L’Italian sounding è quella pratica che battezza prodotti – in questo alimentari, ma naturalmente il fenomeno è esteso anche ad altri contesti – con nomi che, di fatto, “suonano” italiani, ma non lo sono affatto. Un po’ una sorta di supercazzola alla Prisencolinensinainciusol? No, non proprio – si tratta di un inganno che, in parole povere, tenta di poggiare (e di sfruttare) sulla reputazione qualitativa del Made in Italy. Un inganno che paga, evidentemente: stando a quanto emerso da un rapporto realizzato da The European House – Ambrosetti e ISMEA, infatti, il commercio dei falsi prodotti italiani vale quasi quanto l’intero export agroalimentare dello Stivale.
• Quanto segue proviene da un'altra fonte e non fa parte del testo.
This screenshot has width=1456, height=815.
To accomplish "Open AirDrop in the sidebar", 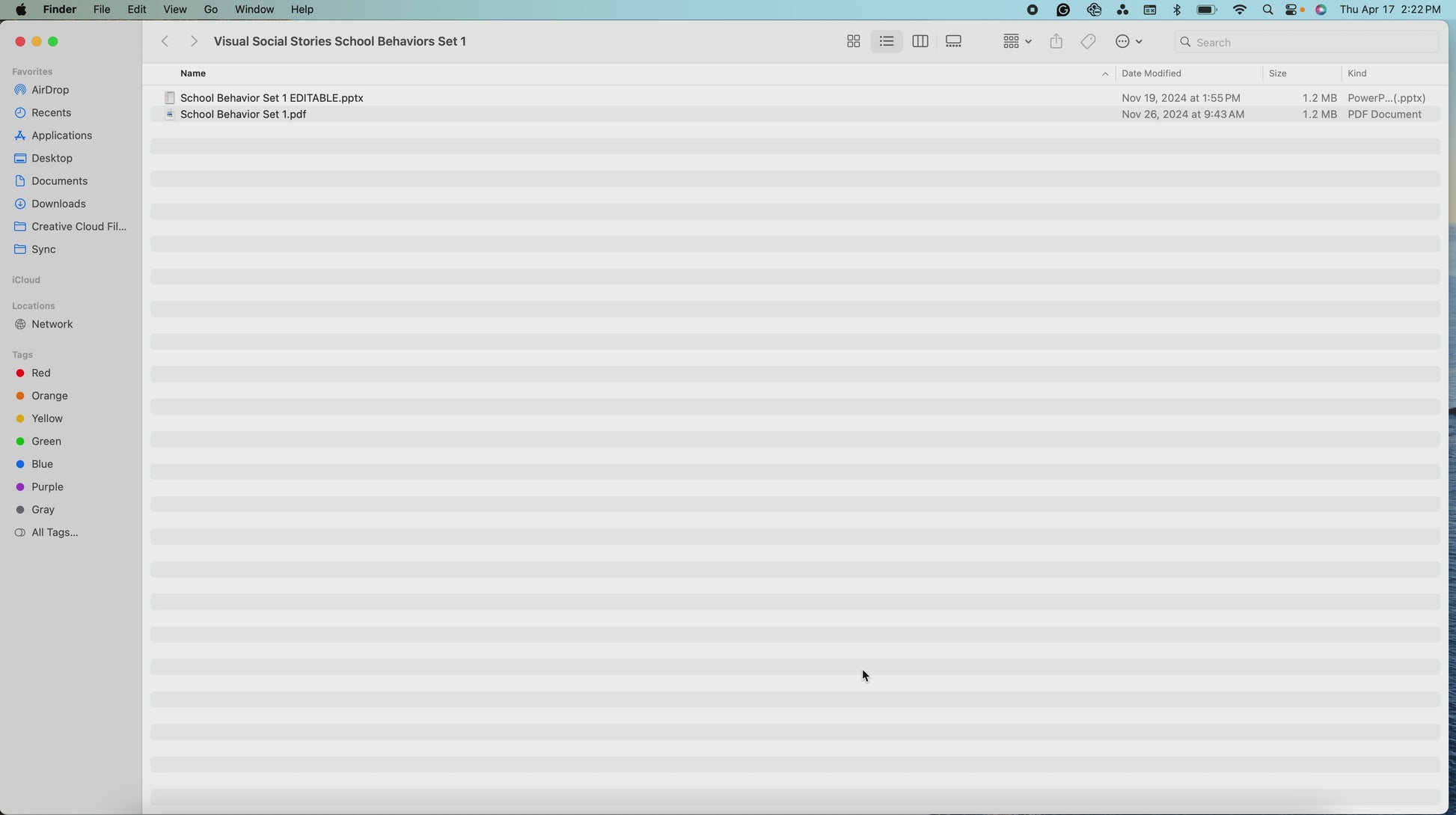I will 50,90.
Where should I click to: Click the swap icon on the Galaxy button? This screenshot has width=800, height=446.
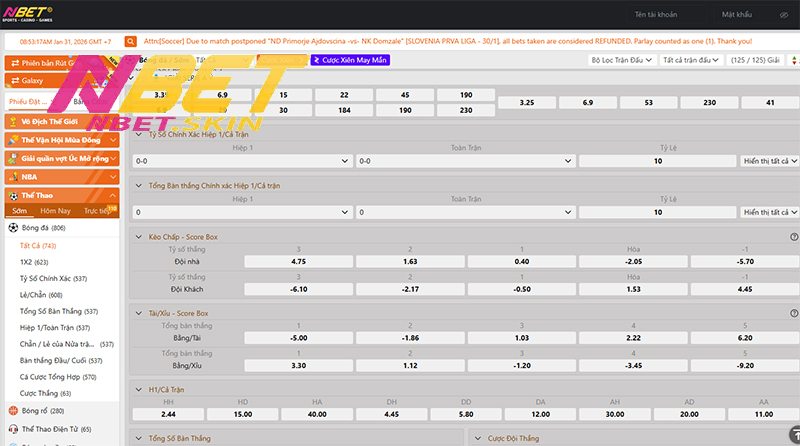(x=13, y=80)
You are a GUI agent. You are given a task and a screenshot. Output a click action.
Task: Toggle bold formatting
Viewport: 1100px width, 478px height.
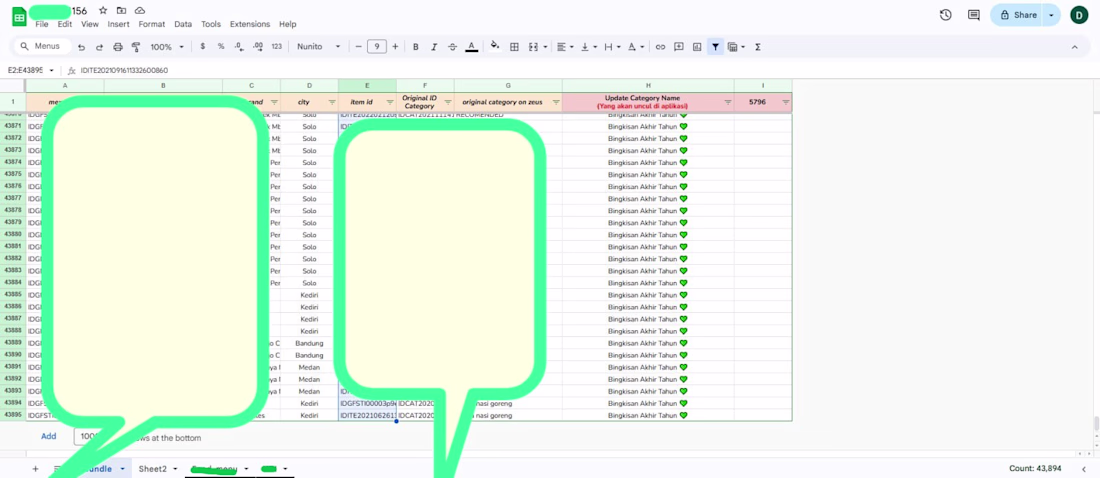(416, 47)
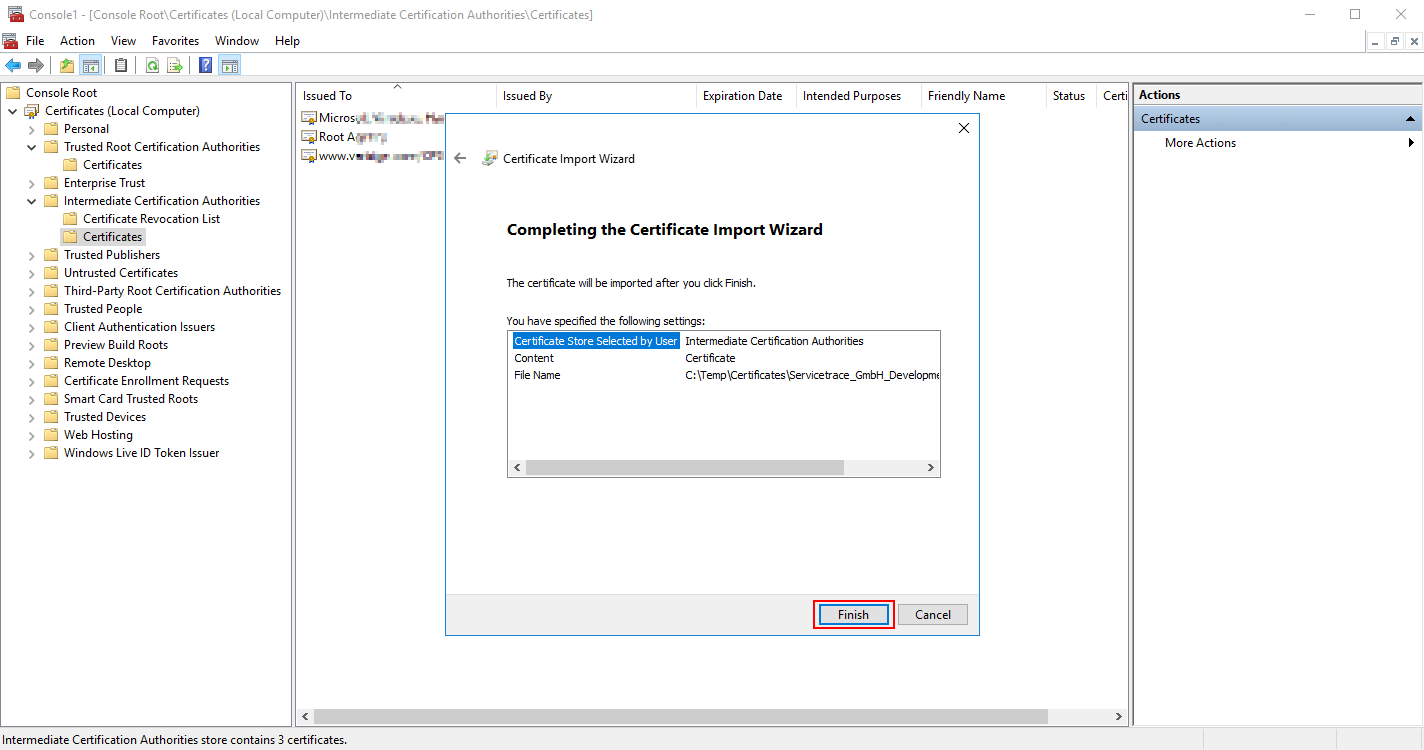The image size is (1424, 750).
Task: Restore down the console child window
Action: 1393,41
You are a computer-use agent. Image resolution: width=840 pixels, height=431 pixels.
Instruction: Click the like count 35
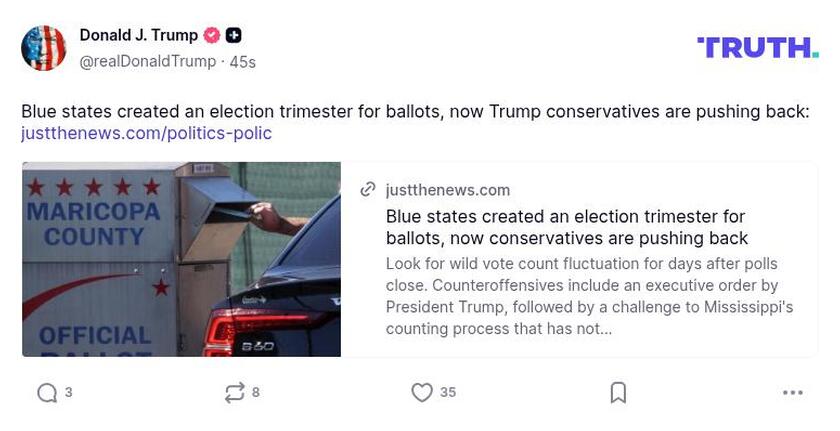pos(448,393)
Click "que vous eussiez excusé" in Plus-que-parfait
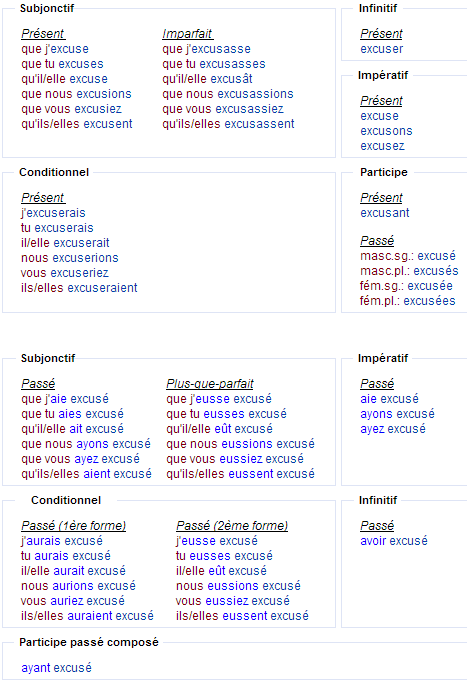Viewport: 467px width, 689px height. (235, 459)
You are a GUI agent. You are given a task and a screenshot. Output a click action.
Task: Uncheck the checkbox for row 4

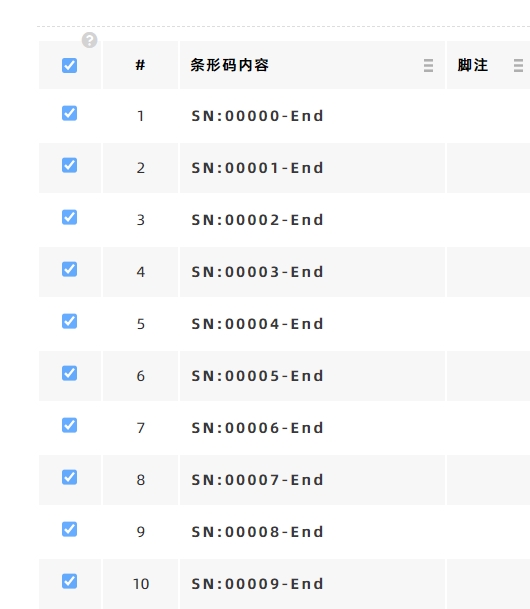pyautogui.click(x=70, y=269)
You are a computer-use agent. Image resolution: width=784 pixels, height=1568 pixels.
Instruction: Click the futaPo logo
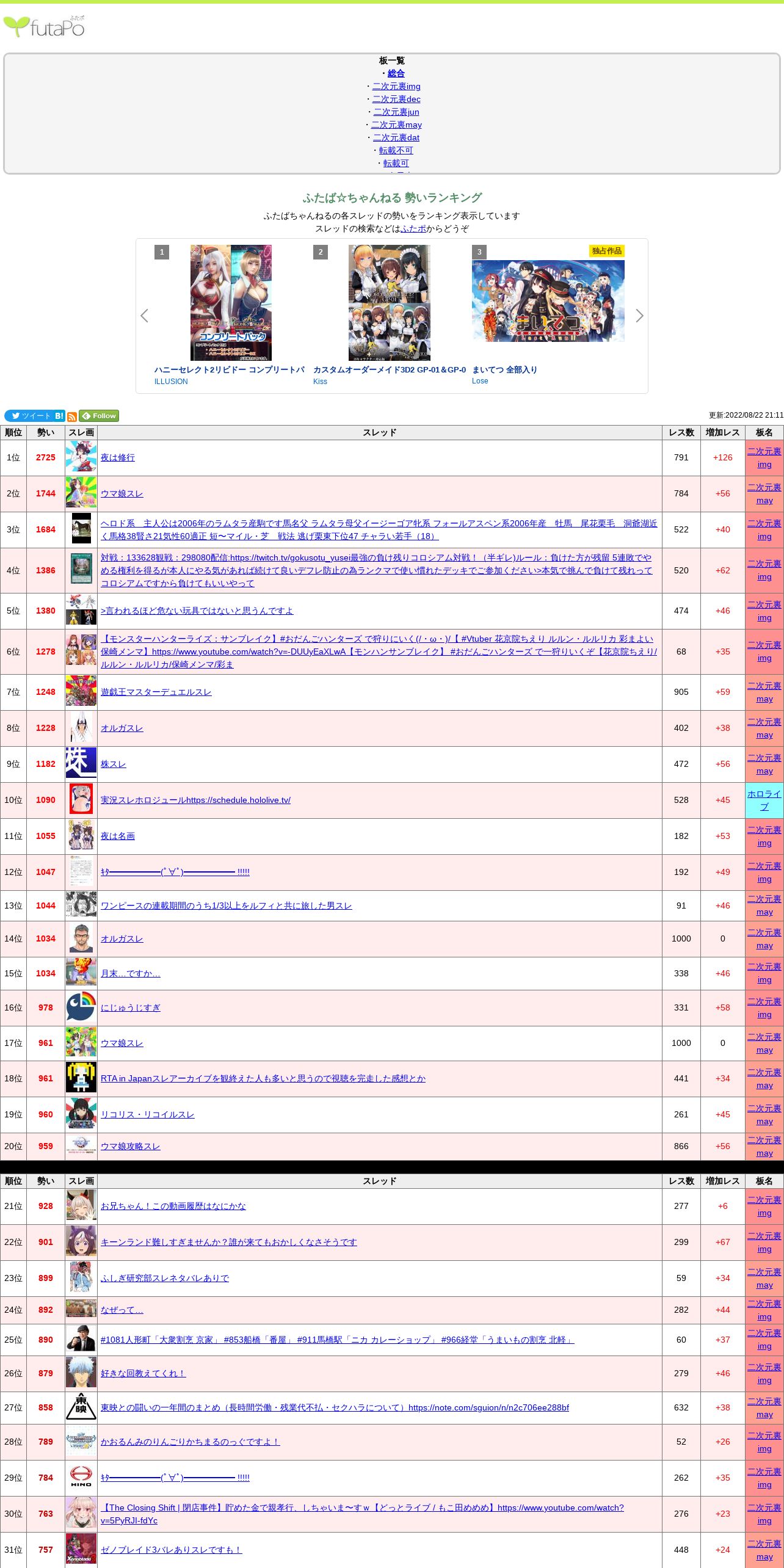(x=44, y=27)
Mica spicci.
Italian sounding: l’export agroalimentare potrebbe raddoppiare il suo valore
Bando alle ciance e diamo un’occhiata ai numeri: nel 2022 il fenomeno dell’Italian sounding ha messo a segno un valore complessivo di circa 91 miliardi di euro, di cui 60 miliardi spesi da consumatori stranieri desiderosi di acquistare prodotti italiani e pertanto ingannati dalle sopracitate tecniche di marketing. In altre parole, i 60 miliardi in questione sarebbero stati – milioncino in più milioncino in meno – destinati all’acquisto di prodotti, di fatto, di origine italiana; solo per poi essere “dirottati” dalla maschera di qualche imitazione.
60 miliardi è per di più un numero particolarmente significativo soprattutto se consideriamo che l’export agroalimentare complessivo dell’Italia ne vale “appena” 59 – il che significa, come accennato, che se il fenomeno in questione venisse adeguatamente contrastato il flusso economico potrebbe raddoppiare da quasi 59 a 119 miliardi di euro.
“Adeguatamente contrastato” – più facile a dirsi che a farsi, naturalmente. La proposta dello studio Ambrosetti-ISMEA è quella di declinare la lotta all’Italian sounding in tre scenari: il primo si affida esclusivamente agli investimenti privati e implica che ci vorrebbero 27 anni per convertire l’Italian sounding in export tricolore; il secondo è composto da una combinazione di investimenti rapportati a innovazione e digitalizzazione, ma stima comunque un lasso di tempo pari a 15 anni per recuperare il fatturato perso; e il terzo, nonché ultimo, include anche l’impiego dei fondi del PNRR consentendo di arrivare entro 11 anni all’obiettivo prefissato.
“L’obiettivo del rapporto che abbiamo dedicato all’Italian sounding” ha spiegato Benedetta Brioschi, Associate Partner e Responsabile Food&Retail, The European House – Ambrosetti ” è quello di dare una direzione per un percorso di investimenti tra pubblico e privato che permetta alle nostre imprese di soddisfare la voglia di Made in Italy nel mondo e riconquistare quei 60 miliardi di euro spesi oggi dai consumatori esteri che credono di acquistare prodotti italiani”.